Yesterday’s Washington Post op-ed page provided a glimpse of what education might look like in a decade if today’s efforts to reform public schools fail. Michael Gerson lauds the spread of choice and increasing chances that it could happen at scale. On the same page Eugene Robinson announces that Atlanta shows the folly of incentives linked to testing. Both op-eds want for nuance (although Gerson’s prose is sufficiently smoother and elevated to hide it better). But both pieces also give voice to what’s likely on the other side of a collapse of the current crop of reform efforts. It’s not a return to the old days of benign neglect where the money flowed pretty freely and consequences were scarce. Instead, it’s likely a return to a low-accountablity environment coupled with much more choice, and all in a more constrained fiscal environment. Based on what we know now from various policy experiments over the last few decades its hard to see that as a formula for widespread improvement. Rather, the system needs more choice but the system – and choice schools – also need more accountability.

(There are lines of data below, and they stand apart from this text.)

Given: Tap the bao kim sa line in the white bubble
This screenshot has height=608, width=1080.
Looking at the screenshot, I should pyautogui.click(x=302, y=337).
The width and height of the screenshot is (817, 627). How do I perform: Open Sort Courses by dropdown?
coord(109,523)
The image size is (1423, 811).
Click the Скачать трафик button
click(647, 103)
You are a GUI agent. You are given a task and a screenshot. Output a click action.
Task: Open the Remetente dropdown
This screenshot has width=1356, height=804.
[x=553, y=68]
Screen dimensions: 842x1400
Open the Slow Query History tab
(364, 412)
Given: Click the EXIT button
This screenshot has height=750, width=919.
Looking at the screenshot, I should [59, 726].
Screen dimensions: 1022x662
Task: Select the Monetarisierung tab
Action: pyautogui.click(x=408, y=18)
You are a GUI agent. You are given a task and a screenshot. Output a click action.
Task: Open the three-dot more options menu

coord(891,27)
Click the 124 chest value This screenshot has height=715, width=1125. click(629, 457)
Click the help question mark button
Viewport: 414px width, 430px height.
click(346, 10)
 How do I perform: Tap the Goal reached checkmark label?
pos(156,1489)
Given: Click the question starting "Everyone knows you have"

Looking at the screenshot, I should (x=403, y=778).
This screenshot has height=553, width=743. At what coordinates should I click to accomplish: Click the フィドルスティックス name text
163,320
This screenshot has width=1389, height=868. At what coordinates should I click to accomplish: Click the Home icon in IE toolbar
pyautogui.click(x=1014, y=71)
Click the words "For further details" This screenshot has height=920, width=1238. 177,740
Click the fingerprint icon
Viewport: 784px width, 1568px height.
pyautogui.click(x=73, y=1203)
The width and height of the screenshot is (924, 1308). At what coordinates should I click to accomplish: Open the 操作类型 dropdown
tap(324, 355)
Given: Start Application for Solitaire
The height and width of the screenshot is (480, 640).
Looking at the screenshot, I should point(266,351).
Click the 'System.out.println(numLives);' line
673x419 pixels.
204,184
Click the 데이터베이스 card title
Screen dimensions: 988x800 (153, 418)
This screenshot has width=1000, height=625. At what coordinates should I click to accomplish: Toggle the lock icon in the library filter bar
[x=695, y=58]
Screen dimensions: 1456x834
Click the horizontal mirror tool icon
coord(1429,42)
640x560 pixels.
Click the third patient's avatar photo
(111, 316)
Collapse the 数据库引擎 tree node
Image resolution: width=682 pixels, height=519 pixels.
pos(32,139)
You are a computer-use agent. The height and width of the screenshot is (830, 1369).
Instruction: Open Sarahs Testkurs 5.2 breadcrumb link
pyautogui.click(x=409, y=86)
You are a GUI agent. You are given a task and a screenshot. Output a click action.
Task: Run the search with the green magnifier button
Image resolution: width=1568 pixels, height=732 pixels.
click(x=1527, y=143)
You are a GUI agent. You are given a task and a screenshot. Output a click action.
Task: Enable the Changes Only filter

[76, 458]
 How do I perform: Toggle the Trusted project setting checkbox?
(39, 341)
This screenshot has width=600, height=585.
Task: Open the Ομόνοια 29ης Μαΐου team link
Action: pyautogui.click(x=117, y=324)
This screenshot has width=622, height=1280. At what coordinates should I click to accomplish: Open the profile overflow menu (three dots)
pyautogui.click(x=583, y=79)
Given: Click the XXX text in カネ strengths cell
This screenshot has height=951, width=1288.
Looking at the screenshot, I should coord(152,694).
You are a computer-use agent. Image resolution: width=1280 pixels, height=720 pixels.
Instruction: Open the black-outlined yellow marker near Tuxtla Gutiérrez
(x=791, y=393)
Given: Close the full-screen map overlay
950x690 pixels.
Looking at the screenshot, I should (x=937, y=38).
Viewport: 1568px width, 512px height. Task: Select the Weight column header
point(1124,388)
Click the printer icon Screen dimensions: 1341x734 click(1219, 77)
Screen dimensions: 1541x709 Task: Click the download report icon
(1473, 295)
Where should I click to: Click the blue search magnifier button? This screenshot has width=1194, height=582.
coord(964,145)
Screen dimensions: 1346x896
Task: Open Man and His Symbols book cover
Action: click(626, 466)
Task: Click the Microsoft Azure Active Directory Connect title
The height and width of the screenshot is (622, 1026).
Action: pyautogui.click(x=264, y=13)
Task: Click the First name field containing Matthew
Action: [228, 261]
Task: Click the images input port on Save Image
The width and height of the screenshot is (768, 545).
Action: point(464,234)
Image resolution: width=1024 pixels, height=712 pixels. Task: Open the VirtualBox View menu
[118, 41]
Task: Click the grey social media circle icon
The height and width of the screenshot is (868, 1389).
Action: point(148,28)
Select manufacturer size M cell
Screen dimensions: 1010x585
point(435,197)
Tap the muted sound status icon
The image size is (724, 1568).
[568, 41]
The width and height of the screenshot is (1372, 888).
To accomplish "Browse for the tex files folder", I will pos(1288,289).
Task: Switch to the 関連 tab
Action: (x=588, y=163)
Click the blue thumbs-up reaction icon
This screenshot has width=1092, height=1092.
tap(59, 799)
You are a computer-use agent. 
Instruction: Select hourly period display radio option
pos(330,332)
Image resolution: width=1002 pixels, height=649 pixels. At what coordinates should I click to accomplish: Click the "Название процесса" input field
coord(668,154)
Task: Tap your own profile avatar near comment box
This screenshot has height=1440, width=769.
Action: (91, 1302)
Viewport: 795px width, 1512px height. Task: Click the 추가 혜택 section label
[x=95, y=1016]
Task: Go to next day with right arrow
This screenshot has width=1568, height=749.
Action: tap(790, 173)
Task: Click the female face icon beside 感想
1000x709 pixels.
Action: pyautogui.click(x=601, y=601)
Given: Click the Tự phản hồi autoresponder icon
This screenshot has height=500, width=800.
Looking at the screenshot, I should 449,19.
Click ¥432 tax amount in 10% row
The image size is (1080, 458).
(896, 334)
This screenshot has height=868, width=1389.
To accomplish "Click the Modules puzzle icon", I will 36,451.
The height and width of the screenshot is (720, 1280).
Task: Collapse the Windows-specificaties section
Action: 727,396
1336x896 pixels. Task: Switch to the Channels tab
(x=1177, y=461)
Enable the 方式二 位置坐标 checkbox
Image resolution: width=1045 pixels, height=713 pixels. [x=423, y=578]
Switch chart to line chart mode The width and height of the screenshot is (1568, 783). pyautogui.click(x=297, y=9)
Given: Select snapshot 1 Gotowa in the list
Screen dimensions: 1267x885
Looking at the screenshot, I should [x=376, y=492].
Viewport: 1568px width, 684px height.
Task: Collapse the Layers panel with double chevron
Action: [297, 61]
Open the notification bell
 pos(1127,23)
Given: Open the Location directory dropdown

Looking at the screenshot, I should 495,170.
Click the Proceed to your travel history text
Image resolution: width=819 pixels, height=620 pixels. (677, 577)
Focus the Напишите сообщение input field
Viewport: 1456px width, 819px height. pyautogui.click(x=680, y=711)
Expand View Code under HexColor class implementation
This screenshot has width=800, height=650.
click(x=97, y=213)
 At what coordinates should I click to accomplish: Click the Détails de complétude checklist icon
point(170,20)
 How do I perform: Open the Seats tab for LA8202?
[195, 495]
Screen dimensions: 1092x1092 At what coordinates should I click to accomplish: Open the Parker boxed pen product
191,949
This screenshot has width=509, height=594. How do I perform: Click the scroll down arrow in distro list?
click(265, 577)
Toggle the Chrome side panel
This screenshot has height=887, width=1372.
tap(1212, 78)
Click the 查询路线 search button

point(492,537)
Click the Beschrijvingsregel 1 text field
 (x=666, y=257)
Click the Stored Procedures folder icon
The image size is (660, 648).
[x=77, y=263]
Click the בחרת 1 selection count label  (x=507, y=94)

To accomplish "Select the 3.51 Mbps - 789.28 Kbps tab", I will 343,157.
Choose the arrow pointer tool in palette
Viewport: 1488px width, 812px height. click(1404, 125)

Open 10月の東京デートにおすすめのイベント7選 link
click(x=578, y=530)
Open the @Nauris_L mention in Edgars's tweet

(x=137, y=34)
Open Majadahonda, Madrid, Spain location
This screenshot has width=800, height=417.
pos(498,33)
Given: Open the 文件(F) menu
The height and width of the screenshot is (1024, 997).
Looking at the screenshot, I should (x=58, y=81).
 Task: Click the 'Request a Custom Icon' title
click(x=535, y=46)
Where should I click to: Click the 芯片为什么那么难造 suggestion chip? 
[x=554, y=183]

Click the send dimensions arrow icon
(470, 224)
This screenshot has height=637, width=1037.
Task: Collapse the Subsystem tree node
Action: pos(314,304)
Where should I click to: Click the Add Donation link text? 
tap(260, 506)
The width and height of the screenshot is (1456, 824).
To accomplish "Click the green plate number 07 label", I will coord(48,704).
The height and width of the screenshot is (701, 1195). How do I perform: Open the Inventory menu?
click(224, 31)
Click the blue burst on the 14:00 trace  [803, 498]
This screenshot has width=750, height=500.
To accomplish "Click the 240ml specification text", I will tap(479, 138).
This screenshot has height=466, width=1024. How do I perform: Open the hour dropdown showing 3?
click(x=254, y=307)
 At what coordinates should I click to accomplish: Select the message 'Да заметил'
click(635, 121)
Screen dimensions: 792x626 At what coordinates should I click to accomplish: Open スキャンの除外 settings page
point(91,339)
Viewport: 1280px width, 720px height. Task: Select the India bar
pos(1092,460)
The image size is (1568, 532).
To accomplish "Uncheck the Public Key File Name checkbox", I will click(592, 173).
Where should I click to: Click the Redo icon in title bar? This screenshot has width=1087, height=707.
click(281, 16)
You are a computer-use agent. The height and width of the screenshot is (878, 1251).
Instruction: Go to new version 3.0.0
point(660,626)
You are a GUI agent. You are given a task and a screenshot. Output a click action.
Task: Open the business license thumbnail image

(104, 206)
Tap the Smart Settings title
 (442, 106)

It’s not hard though to see how the politics of that shift would work given the steady expansion of choice and the resistance to measures that create consequential accountability within the public system. In other words, the writing is on the wall as well as yesterday’s Wash Post op-ed page.
“But it remains a disturbing spectacle when teachers unions count as a legal “victory” when disadvantaged children are returned to troubled, unsafe institutions.” So wrote Gerson. Lemme fix this:
But it remains a disturbing spectacle when Heritage Foundation hired guns write libelous drivel in mass market newspapers.